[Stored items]
• • • • •
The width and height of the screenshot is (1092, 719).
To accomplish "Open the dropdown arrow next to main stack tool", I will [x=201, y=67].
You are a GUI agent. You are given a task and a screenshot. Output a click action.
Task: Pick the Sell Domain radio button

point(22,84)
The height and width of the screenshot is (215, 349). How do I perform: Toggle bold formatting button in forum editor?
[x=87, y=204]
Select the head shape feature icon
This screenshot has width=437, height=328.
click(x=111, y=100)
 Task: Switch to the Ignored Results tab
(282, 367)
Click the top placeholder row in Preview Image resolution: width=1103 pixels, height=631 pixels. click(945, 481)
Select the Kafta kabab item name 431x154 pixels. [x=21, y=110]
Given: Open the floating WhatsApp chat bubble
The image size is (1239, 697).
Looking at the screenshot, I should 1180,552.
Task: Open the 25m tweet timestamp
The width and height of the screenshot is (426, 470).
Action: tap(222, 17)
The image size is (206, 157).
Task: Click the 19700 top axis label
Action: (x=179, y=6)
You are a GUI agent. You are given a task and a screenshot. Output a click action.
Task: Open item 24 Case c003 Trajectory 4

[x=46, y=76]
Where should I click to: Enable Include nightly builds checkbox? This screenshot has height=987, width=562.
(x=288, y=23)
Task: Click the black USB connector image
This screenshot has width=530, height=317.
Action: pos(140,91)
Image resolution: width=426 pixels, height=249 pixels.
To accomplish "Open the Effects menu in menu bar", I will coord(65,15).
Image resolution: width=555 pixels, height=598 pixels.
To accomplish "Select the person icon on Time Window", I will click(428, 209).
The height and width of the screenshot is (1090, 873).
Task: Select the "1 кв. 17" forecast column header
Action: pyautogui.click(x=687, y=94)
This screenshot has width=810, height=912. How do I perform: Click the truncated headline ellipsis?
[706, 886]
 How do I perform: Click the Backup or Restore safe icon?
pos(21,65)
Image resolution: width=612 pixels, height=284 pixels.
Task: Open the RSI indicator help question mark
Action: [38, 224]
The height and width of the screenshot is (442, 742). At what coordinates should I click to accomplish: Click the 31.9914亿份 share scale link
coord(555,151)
• • • • •
**Aim of the task**
A word-for-word restatement of the data above is required.

**Result**
The width and height of the screenshot is (1092, 719).
To accomplish "Open the dropdown arrow next to main stack tool", I will [x=201, y=67].
You are a GUI agent. You are given a task and a screenshot. Output a click action.
Task: Pick the Sell Domain radio button

point(22,84)
The height and width of the screenshot is (215, 349). How do I perform: Toggle bold formatting button in forum editor?
[x=87, y=204]
Select the head shape feature icon
This screenshot has width=437, height=328.
click(x=111, y=100)
 Task: Switch to the Ignored Results tab
(282, 367)
Click the top placeholder row in Preview Image resolution: width=1103 pixels, height=631 pixels. click(945, 481)
Select the Kafta kabab item name 431x154 pixels. [x=21, y=110]
Given: Open the floating WhatsApp chat bubble
The image size is (1239, 697).
Looking at the screenshot, I should 1180,552.
Task: Open the 25m tweet timestamp
The width and height of the screenshot is (426, 470).
Action: tap(222, 17)
The image size is (206, 157).
Task: Click the 19700 top axis label
Action: (x=179, y=6)
You are a GUI agent. You are given a task and a screenshot. Output a click action.
Task: Open item 24 Case c003 Trajectory 4

[x=46, y=76]
Where should I click to: Enable Include nightly builds checkbox? This screenshot has height=987, width=562.
(x=288, y=23)
Task: Click the black USB connector image
This screenshot has width=530, height=317.
Action: pos(140,91)
Image resolution: width=426 pixels, height=249 pixels.
To accomplish "Open the Effects menu in menu bar", I will coord(65,15).
Image resolution: width=555 pixels, height=598 pixels.
To accomplish "Select the person icon on Time Window", I will click(428, 209).
The height and width of the screenshot is (1090, 873).
Task: Select the "1 кв. 17" forecast column header
Action: pyautogui.click(x=687, y=94)
This screenshot has width=810, height=912. How do I perform: Click the truncated headline ellipsis?
[706, 886]
 How do I perform: Click the Backup or Restore safe icon?
pos(21,65)
Image resolution: width=612 pixels, height=284 pixels.
Task: Open the RSI indicator help question mark
Action: [38, 224]
The height and width of the screenshot is (442, 742). At what coordinates should I click to accomplish: Click the 31.9914亿份 share scale link
coord(555,151)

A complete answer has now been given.